# Assignment
Copy out all lines in the material below that contain the string "computer".

# Data to examine
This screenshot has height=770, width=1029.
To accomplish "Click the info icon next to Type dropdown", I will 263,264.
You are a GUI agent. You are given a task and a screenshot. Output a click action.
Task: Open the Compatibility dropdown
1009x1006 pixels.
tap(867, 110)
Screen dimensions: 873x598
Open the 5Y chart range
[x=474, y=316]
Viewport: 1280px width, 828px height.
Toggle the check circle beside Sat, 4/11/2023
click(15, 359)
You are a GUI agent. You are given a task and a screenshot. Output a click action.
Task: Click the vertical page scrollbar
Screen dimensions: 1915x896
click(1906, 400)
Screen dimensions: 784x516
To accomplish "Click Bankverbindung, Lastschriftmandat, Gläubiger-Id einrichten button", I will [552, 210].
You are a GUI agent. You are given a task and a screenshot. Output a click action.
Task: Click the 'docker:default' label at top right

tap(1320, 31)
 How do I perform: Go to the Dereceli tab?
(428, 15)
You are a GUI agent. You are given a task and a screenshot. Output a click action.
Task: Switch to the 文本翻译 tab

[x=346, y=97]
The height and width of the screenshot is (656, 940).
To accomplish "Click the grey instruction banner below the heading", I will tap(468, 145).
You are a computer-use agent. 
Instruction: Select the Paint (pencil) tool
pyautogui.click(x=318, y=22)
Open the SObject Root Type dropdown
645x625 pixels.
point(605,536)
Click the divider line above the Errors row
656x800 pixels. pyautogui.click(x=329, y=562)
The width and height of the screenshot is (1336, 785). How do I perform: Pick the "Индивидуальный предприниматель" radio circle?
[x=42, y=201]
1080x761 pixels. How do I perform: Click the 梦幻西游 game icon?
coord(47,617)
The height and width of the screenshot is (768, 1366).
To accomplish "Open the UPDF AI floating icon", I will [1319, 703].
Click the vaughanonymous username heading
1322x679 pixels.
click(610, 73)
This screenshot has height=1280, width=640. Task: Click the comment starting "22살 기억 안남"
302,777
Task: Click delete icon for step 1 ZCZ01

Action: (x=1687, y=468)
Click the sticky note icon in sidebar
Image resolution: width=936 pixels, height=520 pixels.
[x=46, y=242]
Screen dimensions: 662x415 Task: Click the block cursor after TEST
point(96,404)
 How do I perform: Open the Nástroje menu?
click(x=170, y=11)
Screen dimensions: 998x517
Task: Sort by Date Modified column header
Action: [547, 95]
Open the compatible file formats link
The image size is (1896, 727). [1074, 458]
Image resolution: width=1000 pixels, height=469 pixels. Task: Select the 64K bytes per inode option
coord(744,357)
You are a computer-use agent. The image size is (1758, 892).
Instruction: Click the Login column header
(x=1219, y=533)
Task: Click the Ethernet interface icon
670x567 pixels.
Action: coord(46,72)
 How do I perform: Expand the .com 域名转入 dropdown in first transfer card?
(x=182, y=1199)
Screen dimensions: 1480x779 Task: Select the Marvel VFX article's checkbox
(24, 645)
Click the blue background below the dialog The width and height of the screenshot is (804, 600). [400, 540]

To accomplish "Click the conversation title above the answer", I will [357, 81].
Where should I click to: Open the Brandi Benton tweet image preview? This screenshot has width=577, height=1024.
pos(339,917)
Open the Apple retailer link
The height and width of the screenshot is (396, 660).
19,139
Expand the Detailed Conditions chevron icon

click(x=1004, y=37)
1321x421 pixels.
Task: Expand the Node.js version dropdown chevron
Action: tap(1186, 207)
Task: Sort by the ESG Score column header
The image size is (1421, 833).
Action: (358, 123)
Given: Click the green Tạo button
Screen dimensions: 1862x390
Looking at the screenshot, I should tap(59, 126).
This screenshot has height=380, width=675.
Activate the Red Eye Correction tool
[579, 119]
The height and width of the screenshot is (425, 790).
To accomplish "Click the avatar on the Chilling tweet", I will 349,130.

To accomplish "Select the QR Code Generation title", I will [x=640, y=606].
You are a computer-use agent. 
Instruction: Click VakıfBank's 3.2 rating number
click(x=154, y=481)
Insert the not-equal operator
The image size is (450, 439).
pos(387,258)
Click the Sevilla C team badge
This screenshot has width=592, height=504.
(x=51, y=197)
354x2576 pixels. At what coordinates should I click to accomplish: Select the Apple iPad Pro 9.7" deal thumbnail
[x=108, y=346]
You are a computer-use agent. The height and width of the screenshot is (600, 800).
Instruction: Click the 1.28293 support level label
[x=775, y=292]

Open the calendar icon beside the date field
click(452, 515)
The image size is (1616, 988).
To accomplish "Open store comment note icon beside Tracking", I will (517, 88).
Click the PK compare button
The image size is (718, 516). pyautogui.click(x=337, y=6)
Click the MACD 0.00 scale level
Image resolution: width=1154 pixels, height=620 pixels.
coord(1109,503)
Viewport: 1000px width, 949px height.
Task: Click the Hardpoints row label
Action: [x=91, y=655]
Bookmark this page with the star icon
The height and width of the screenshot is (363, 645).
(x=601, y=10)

# Task result
You are a computer-use agent. 
You are a computer-use agent. The image size is (1758, 892).
You are a computer-use agent. 
You are a computer-use agent. The height and width of the screenshot is (600, 800).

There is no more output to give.